## begin

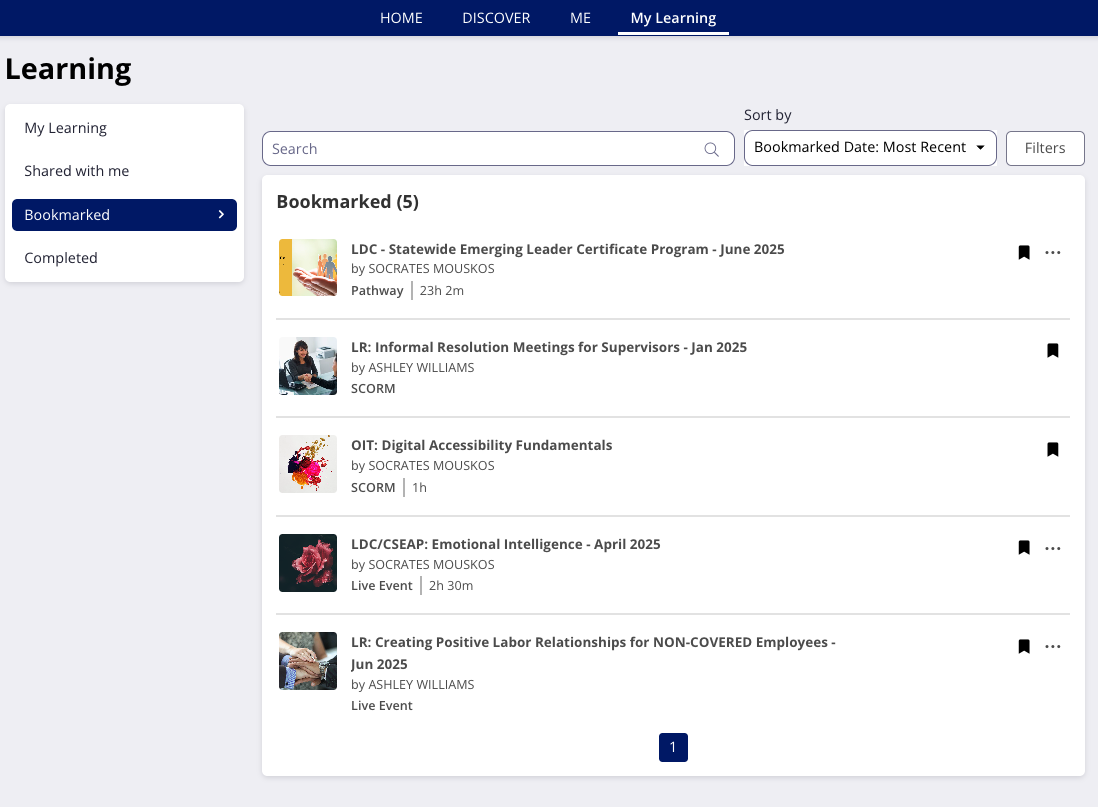
Task: Open more options for Emerging Leader Certificate
Action: coord(1052,252)

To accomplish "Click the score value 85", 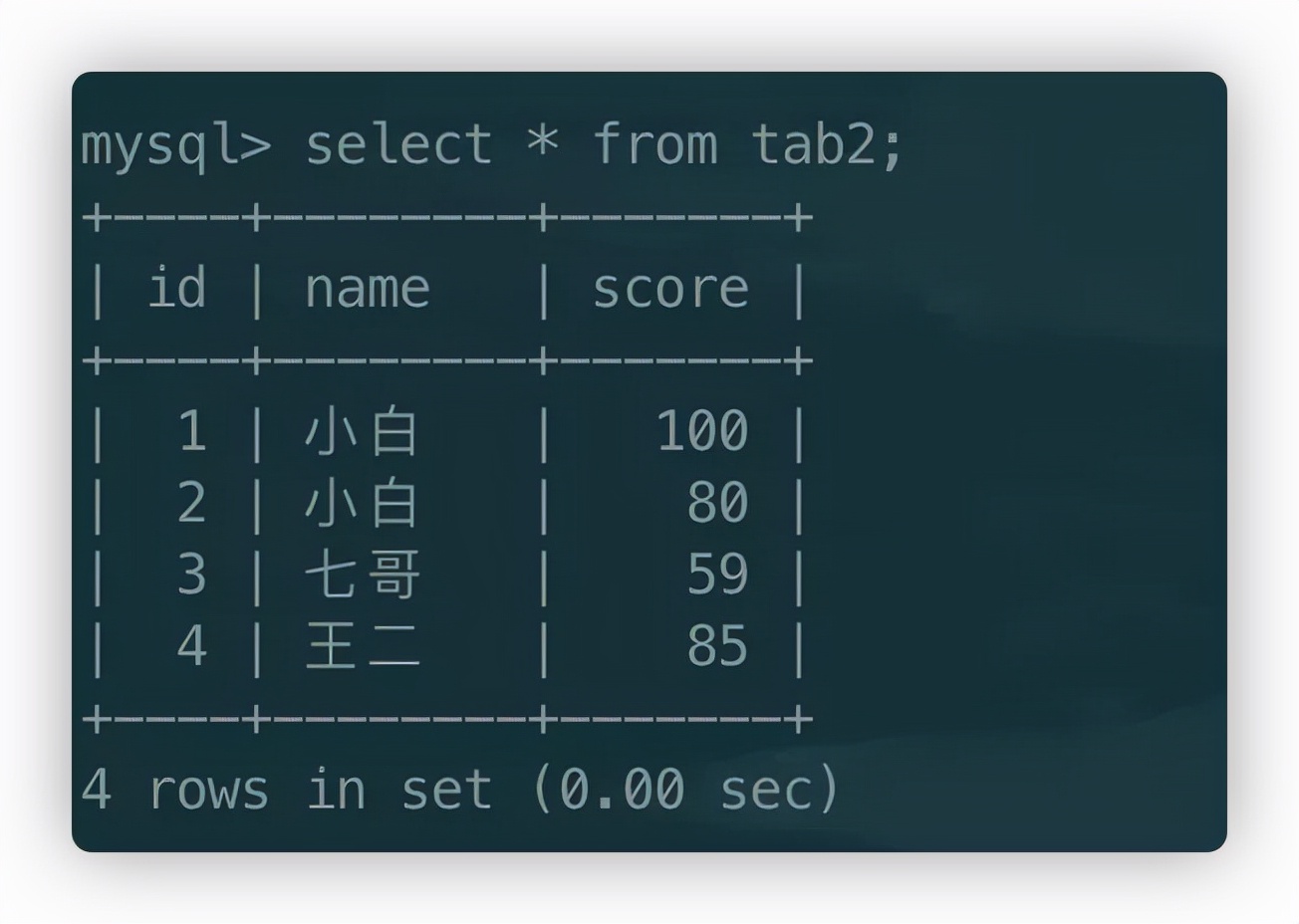I will (x=717, y=646).
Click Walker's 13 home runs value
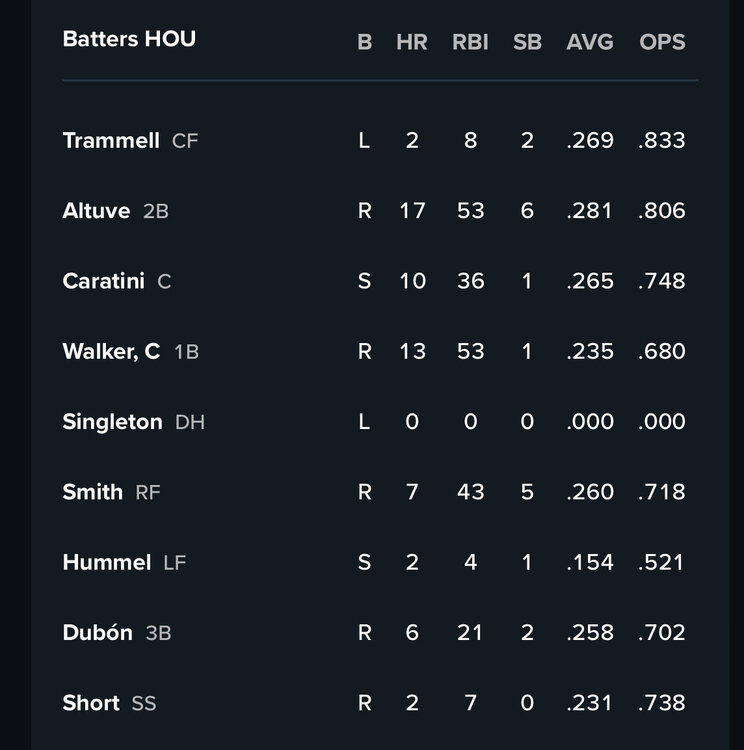 pyautogui.click(x=412, y=351)
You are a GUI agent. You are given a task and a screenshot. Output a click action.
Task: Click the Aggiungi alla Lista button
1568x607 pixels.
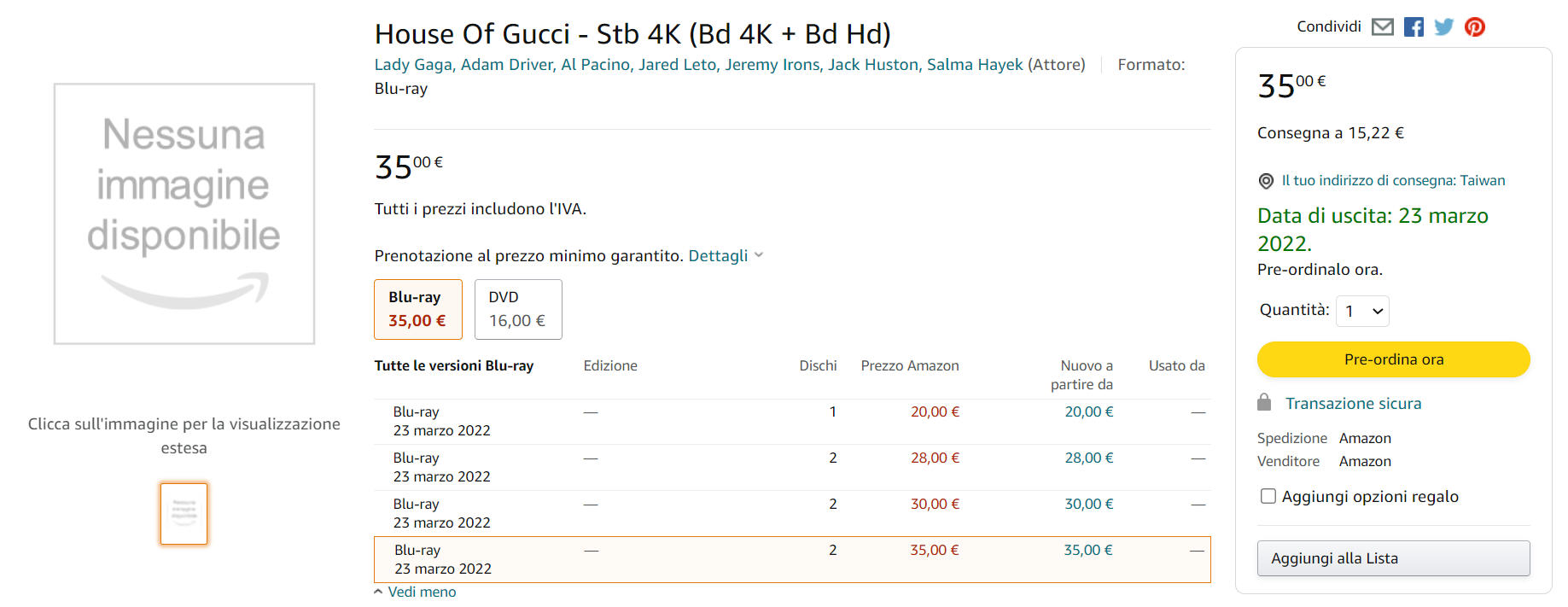pos(1393,558)
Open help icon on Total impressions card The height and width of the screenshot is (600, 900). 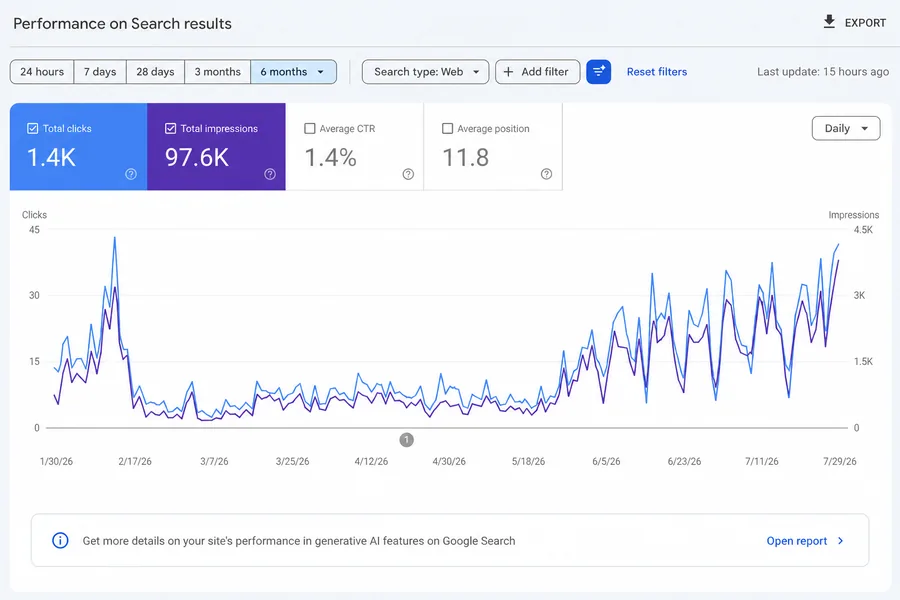pyautogui.click(x=270, y=174)
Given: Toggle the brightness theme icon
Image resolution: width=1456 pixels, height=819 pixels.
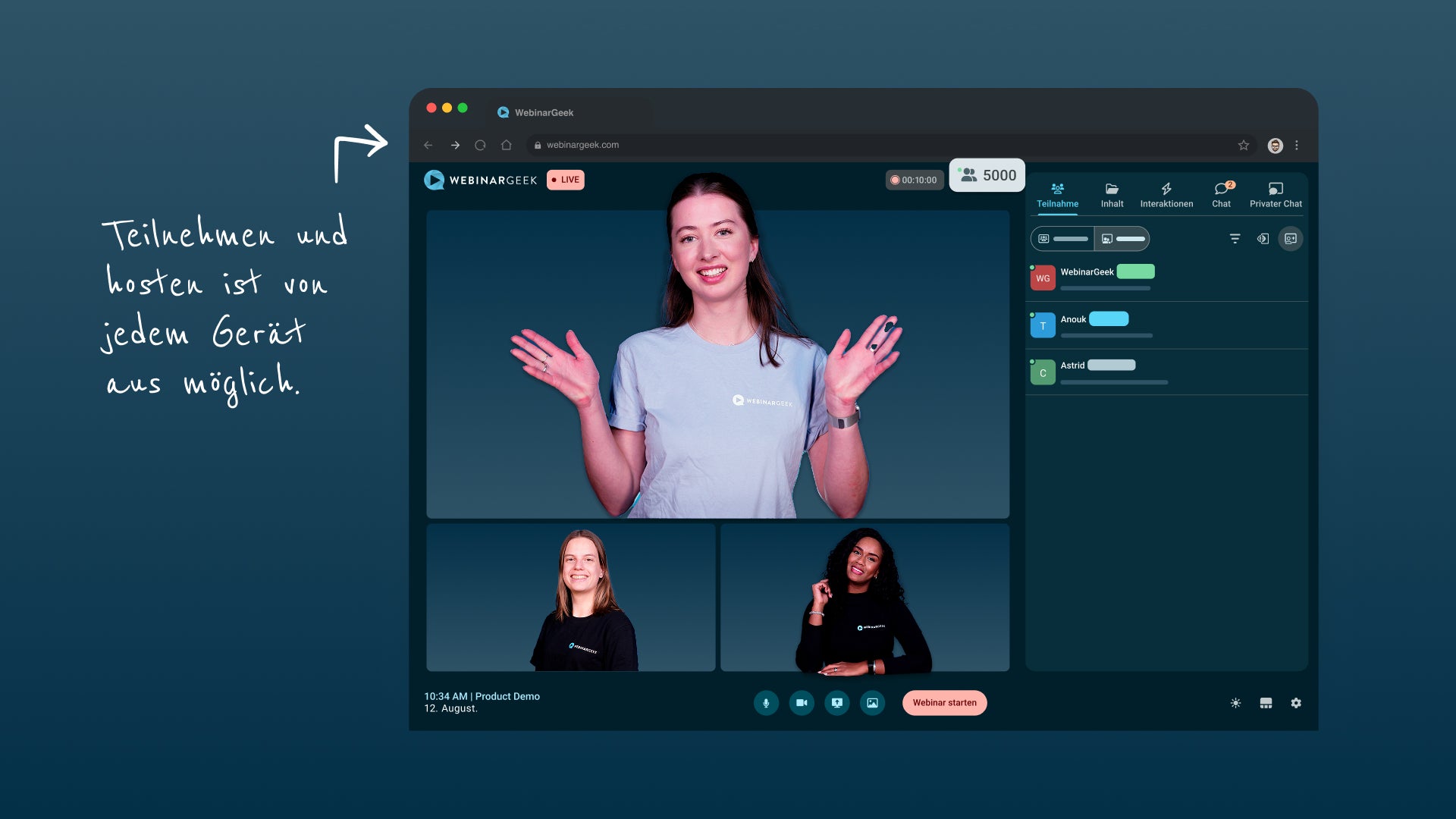Looking at the screenshot, I should pos(1235,703).
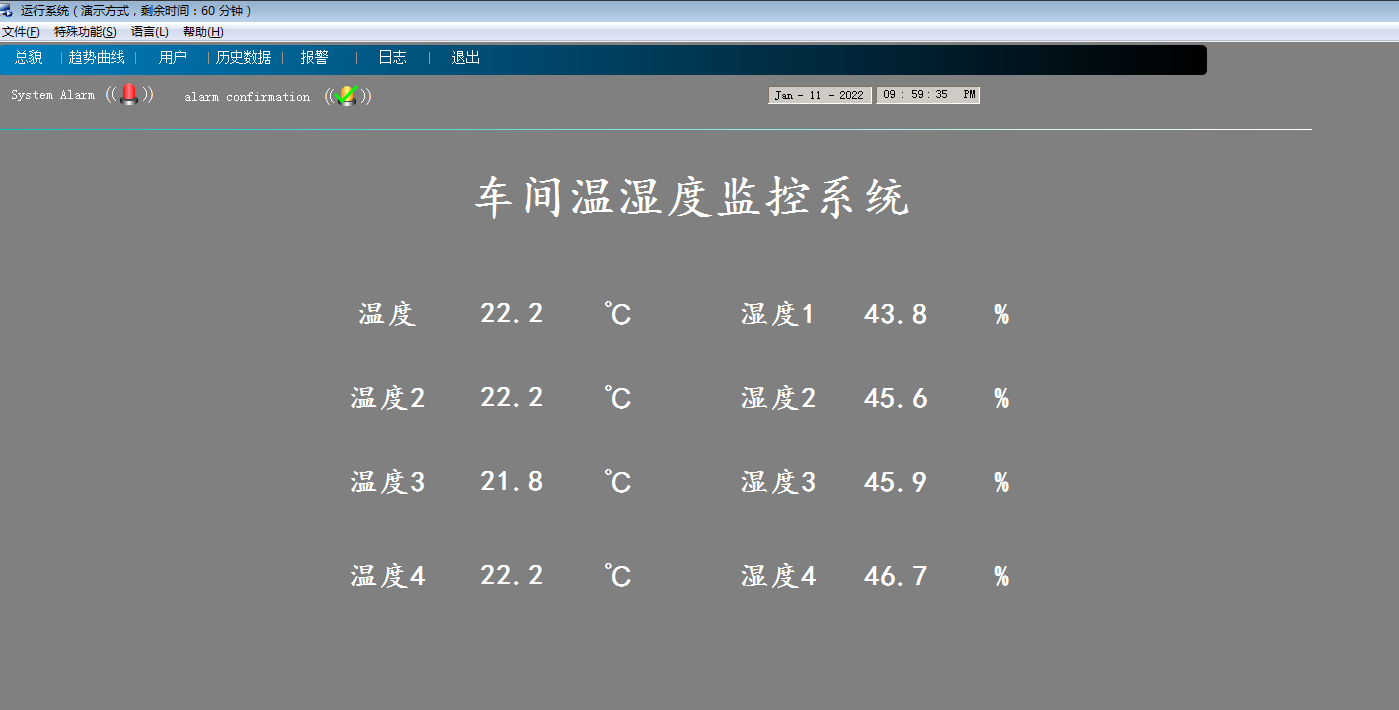This screenshot has width=1399, height=710.
Task: Click the red System Alarm siren icon
Action: 129,95
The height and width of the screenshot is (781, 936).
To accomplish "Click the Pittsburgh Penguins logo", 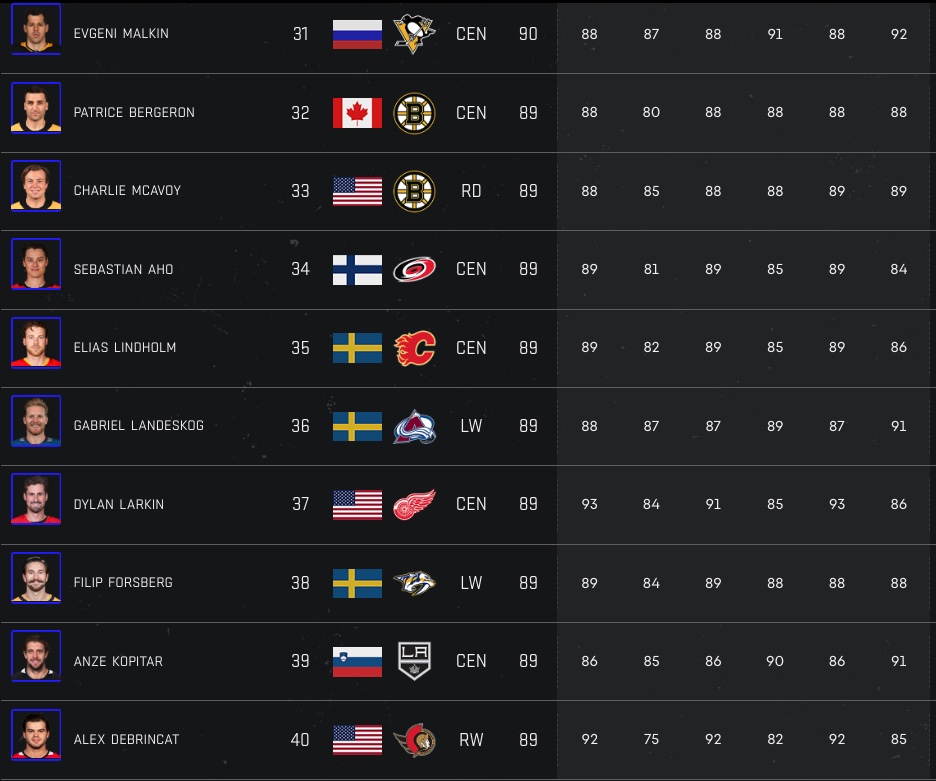I will [414, 34].
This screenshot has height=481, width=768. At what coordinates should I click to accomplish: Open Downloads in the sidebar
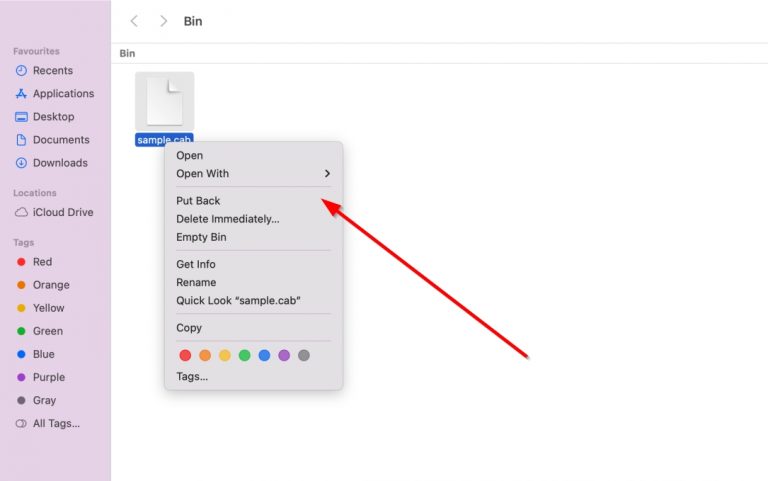(60, 163)
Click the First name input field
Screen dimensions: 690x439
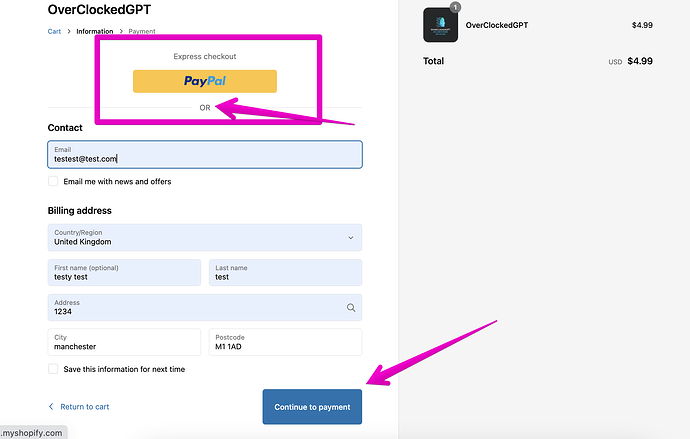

## end

REQUEST
Please copy the data word for word, from the line containing "This screenshot has height=481, width=768." through the end of the data, and leave out the pictures.

COMPLETE ANSWER
This screenshot has height=481, width=768. At what coordinates should I click to accomplish: Open Downloads in the sidebar
(60, 163)
Click the First name input field
Screen dimensions: 690x439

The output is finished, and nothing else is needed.